I'll leave it to others to pass on the tuning advice.

You also mentioned something about 4 keys, not 8. Please don't tell me you are using 8 to build the hashed file and then 4 for the lookup...

asitagrawal · Post by **asitagrawal** » Fri Mar 09, 2007 8:59 am

Here some numbers from the performance statistics:

http://spreadsheets.google.com/pub?key= ... N11Rci_7Mg

Will I be able to use the 64Bit Hashed file on the Windws machine.. I am pretty confused in this regards.. please advice...

If created , will I be able to use the hashed file in lookups as normal hashed file or some other care will be reqd ??

chulett · Post by **chulett** » Fri Mar 09, 2007 9:06 am

kumar_s wrote:I might be hijacking the thread now. But Iam designing one such job with Database lookup. Large volume with 4 keys. For lookup purpose, Iam going to unload only the new created artificial key. I felt its saving space as well as more efficient. Hence going for synthetic key. Would you recommend that.

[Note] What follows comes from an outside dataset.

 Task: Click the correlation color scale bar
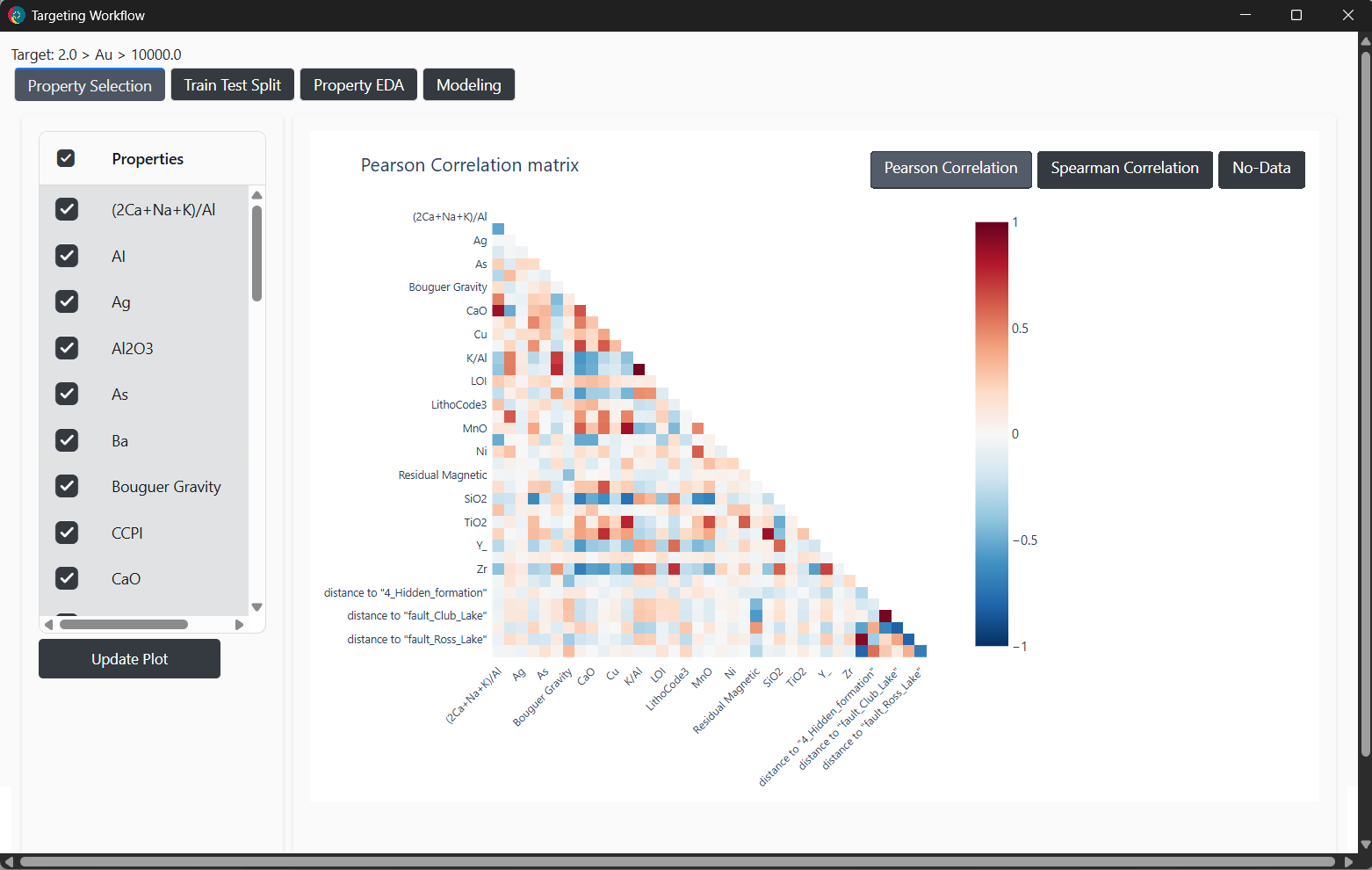pos(992,434)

If 'synthetic' means 'generated using CRC32' - don't. Search for posts by mhester mentioning CRC32 - he wrote the utility for Ascential and has very firm opinions on that subject.

kumar_s · Post by **kumar_s** » Fri Mar 09, 2007 9:19 am

Yeah, I think even I was part of one discussion. Infact I was the the victim. Where my comments where criticized to hell. I am curious, if CRC32 doesn't fit for this option, where else it been used.

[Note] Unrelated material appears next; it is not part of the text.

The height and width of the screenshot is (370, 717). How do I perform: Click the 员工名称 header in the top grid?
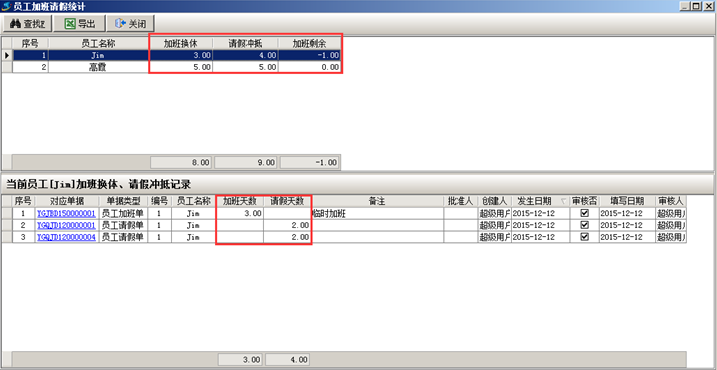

ray.wurlod · Post by **ray.wurlod** » Fri Mar 09, 2007 10:14 am

Use the Hashed File Calculator to tune the mkdbfile command. This utility is on your DataStage clients CD in the Utilities\Unsupported folder.

asitagrawal · Post by **asitagrawal** » Fri Mar 09, 2007 10:16 am

ray.wurlod wrote:Use the Hashed File Calculator to tune the mkdbfile command. This utility is on your DataStage clients CD in the Utilities\Unsupported folder. ...

.

Dear Ray,

I think this is my weak area.. using HFC...
coz I dont have a clear understanding of how to determine the record size... which is an important parameter for HFC...

ray.wurlod · Post by **ray.wurlod** » Fri Mar 09, 2007 10:22 am

Total all the characters in a row and add 1 for each column. There are no data types - numbers are stored as character strings.